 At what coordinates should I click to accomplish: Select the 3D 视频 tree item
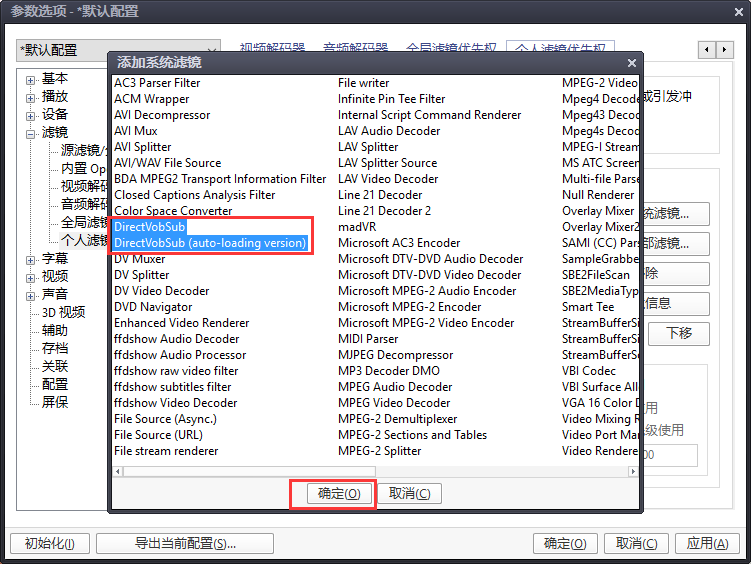pyautogui.click(x=63, y=312)
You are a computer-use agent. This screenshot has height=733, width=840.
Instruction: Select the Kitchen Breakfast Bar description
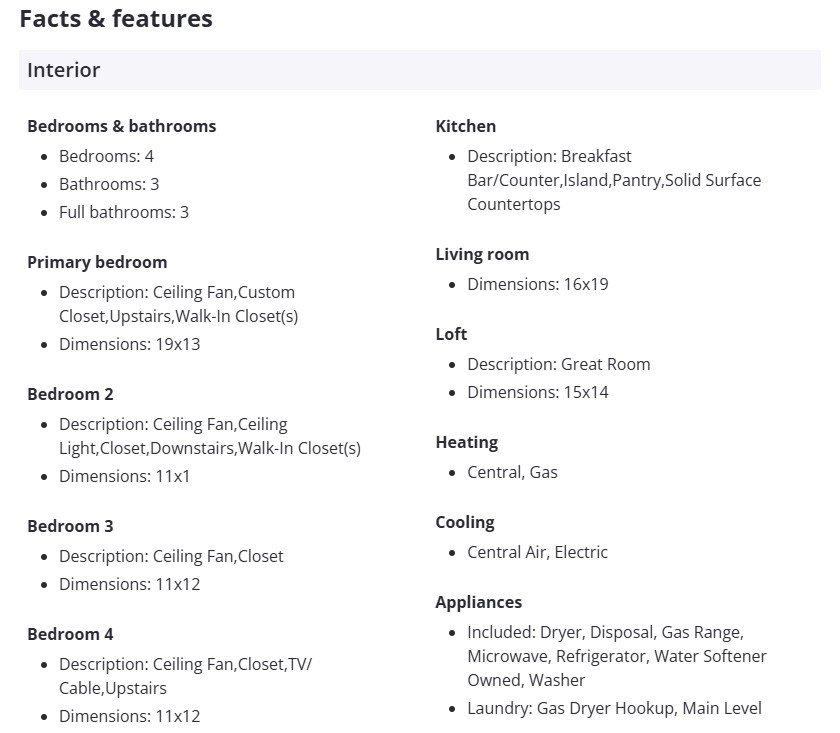613,180
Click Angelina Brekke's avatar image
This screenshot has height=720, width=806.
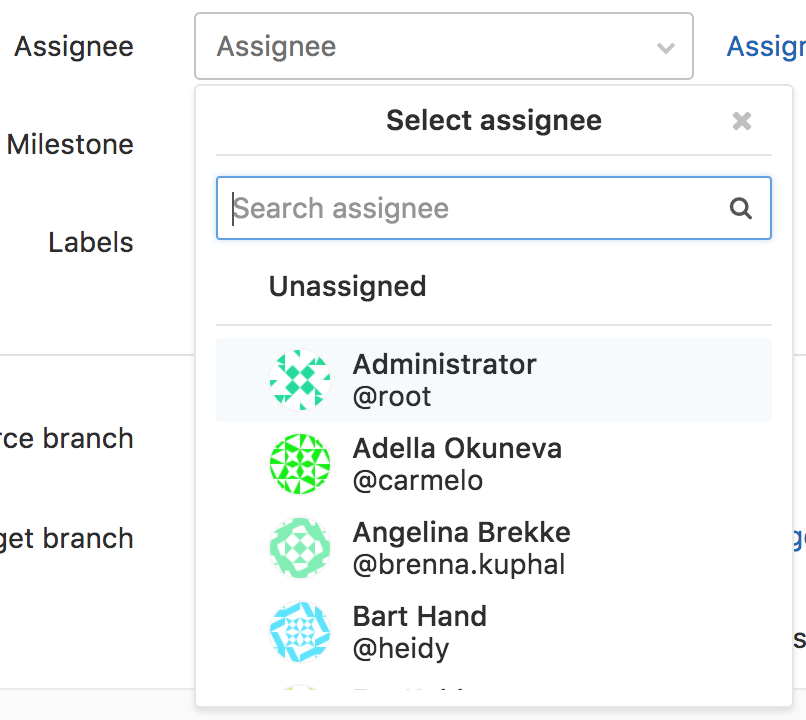[300, 548]
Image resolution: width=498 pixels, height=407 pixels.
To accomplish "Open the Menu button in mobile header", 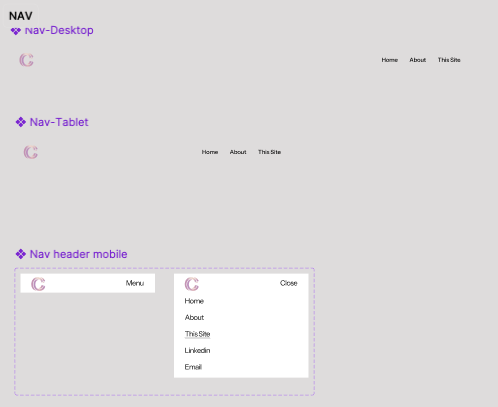I will (135, 283).
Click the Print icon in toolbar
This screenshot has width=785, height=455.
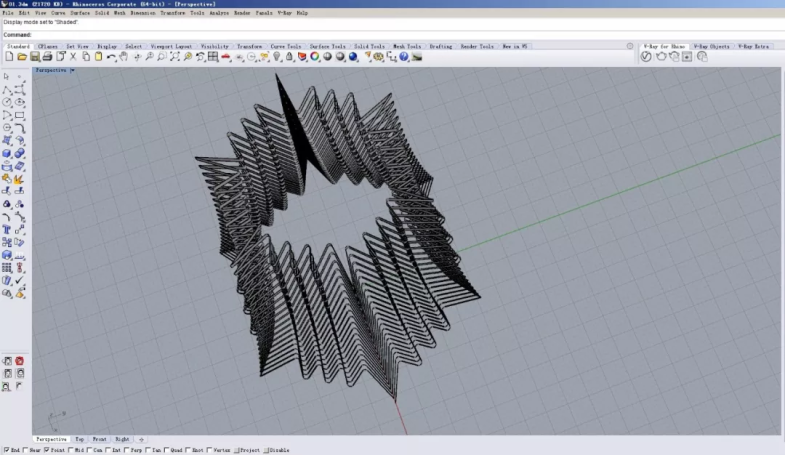pos(48,57)
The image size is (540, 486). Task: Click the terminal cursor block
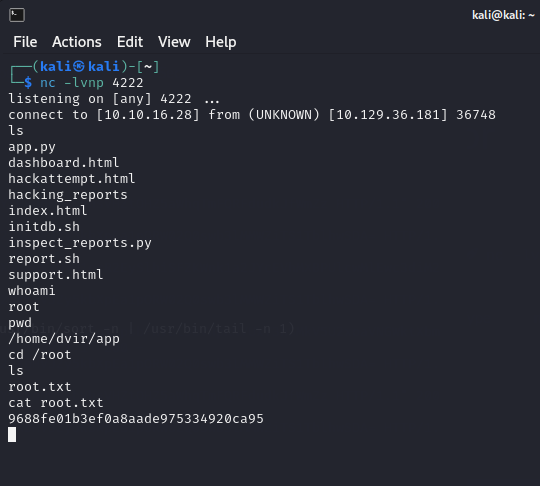(12, 434)
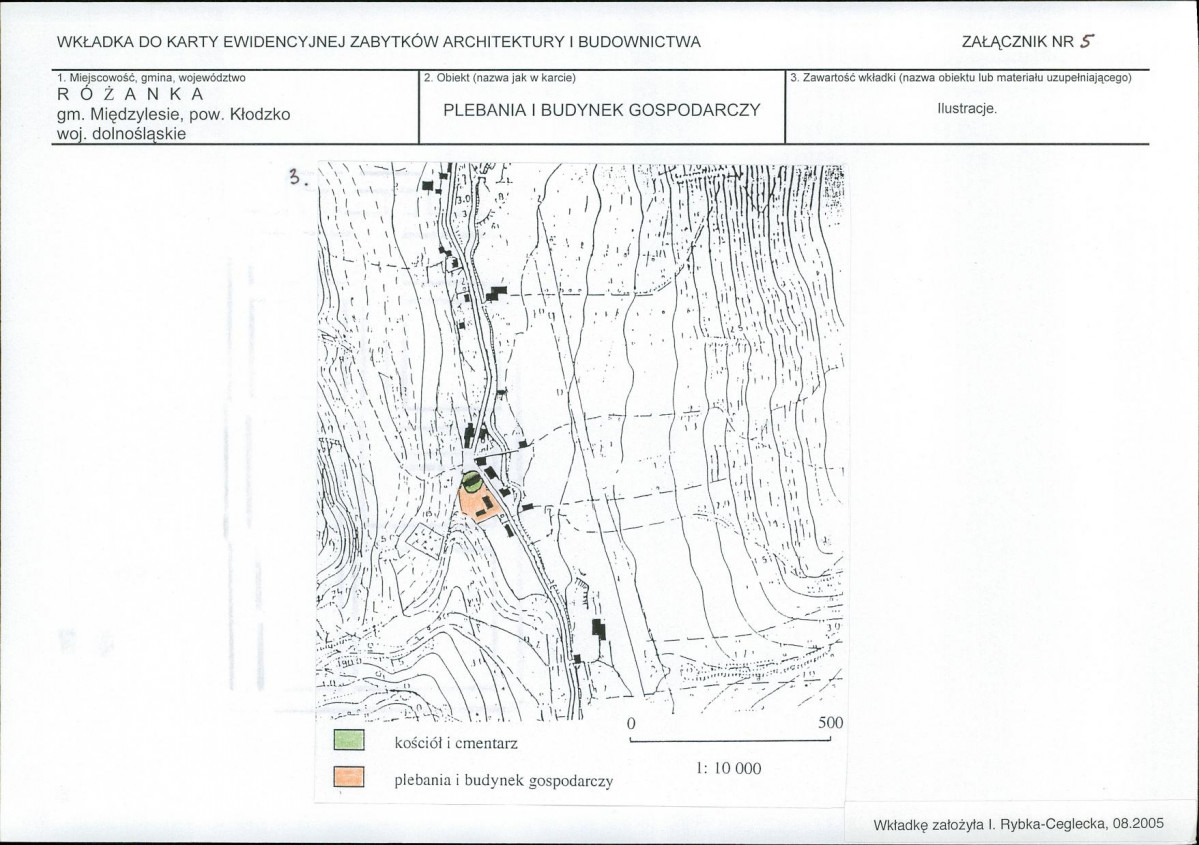
Task: Click the orange plebania legend swatch
Action: click(349, 778)
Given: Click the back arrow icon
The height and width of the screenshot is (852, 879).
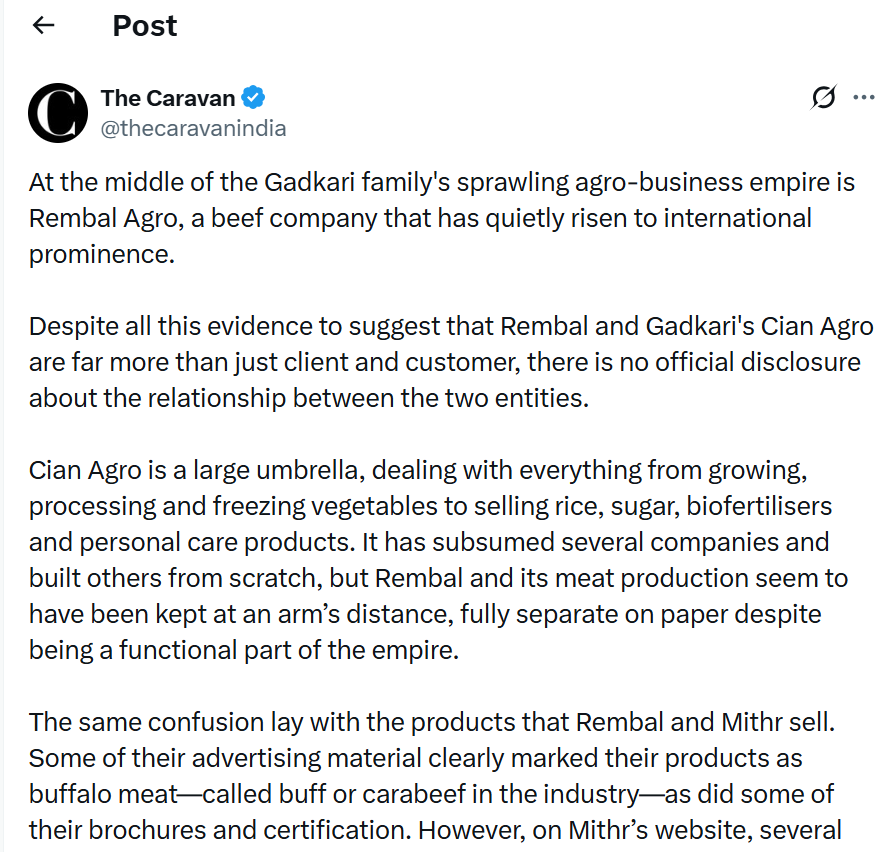Looking at the screenshot, I should [43, 26].
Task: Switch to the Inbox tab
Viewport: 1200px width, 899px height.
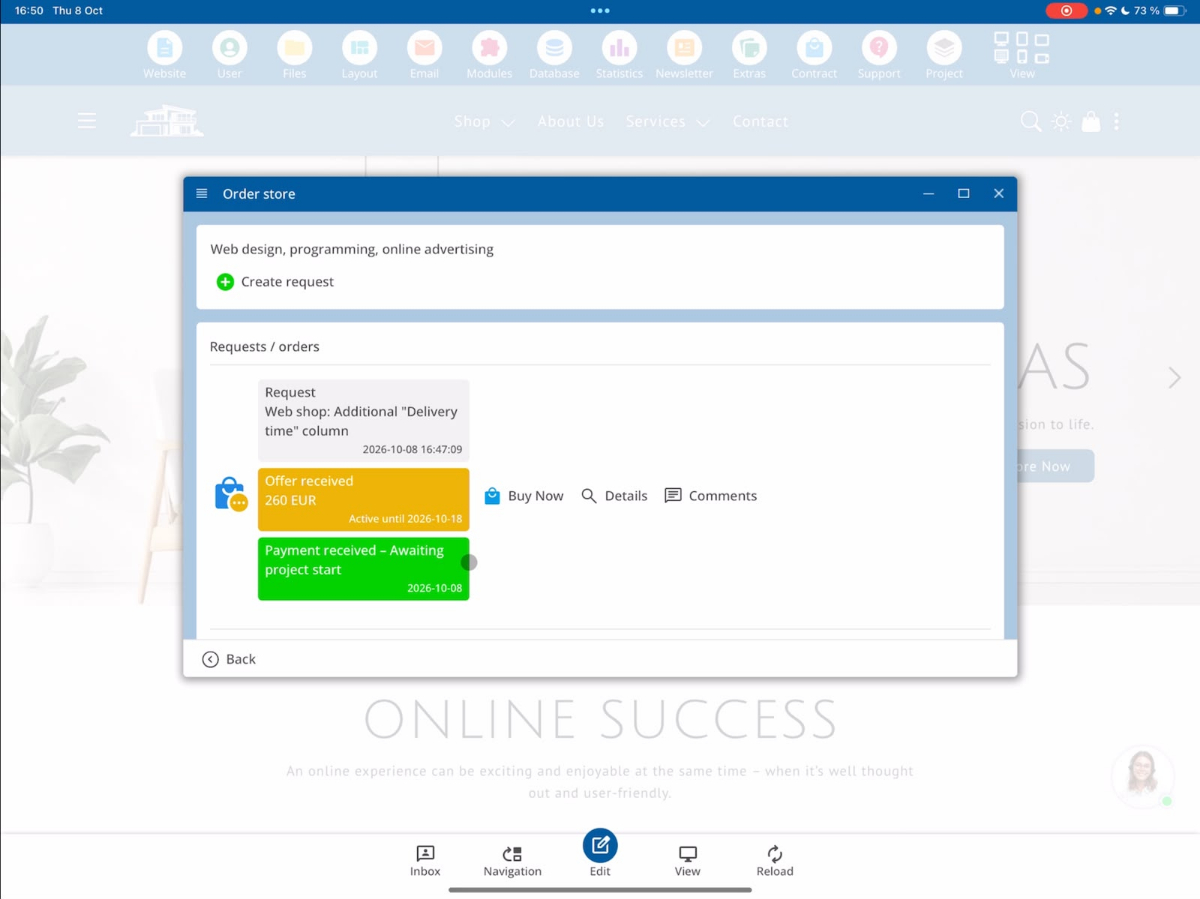Action: (x=425, y=861)
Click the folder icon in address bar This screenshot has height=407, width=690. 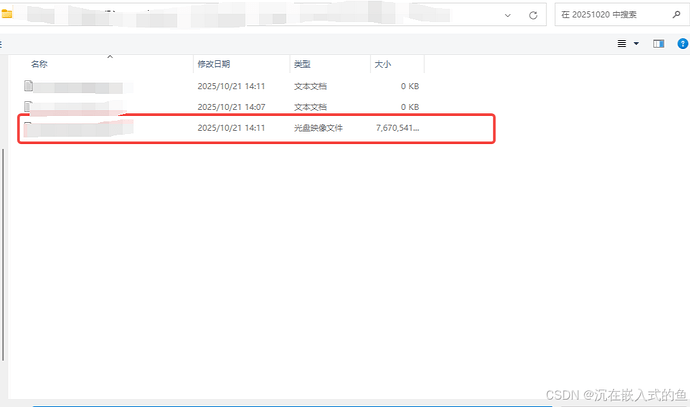(7, 15)
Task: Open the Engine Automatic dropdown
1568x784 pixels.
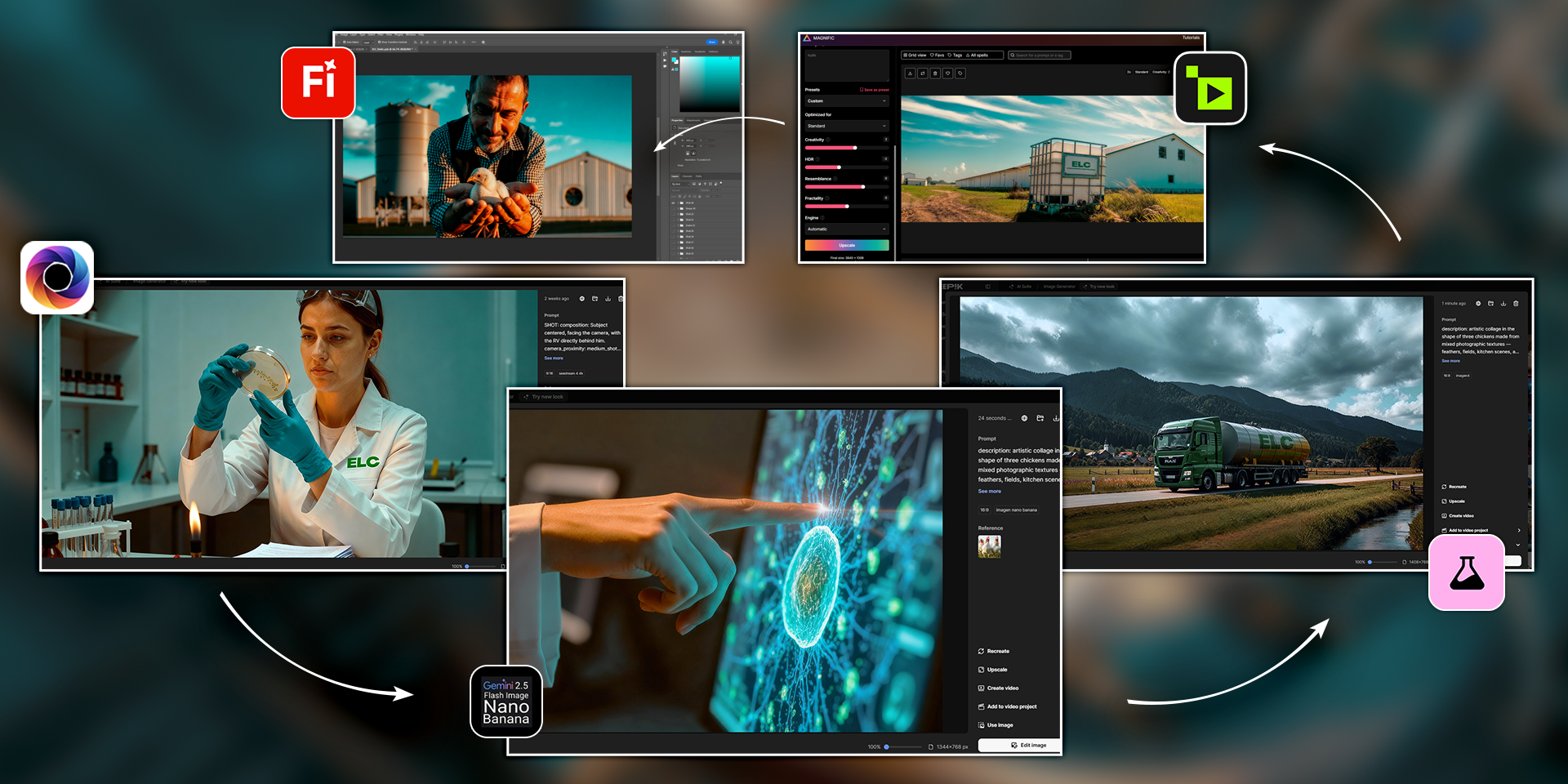Action: (846, 229)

##########

- **WORK REQUIRED**
Recast the records as a numbered list, leaving out blank lines and the pictures, covering everything from the line containing "Click the Print icon in toolbar" down to the line containing "Action: (x=425, y=861)", both included.

- **THE COMPLETED TASK**
1. Click the Print icon in toolbar
2. This screenshot has width=785, height=455.
3. pos(48,57)
4. The image size is (540, 486). Task: Click the terminal cursor block
5. (12, 434)
6. Task: Click the orange plebania legend swatch
7. Action: click(349, 778)
8. Given: Click the back arrow icon
9. The height and width of the screenshot is (852, 879).
10. Looking at the screenshot, I should [43, 26].
11. Task: Switch to the Inbox tab
12. Viewport: 1200px width, 899px height.
13. Action: (x=425, y=861)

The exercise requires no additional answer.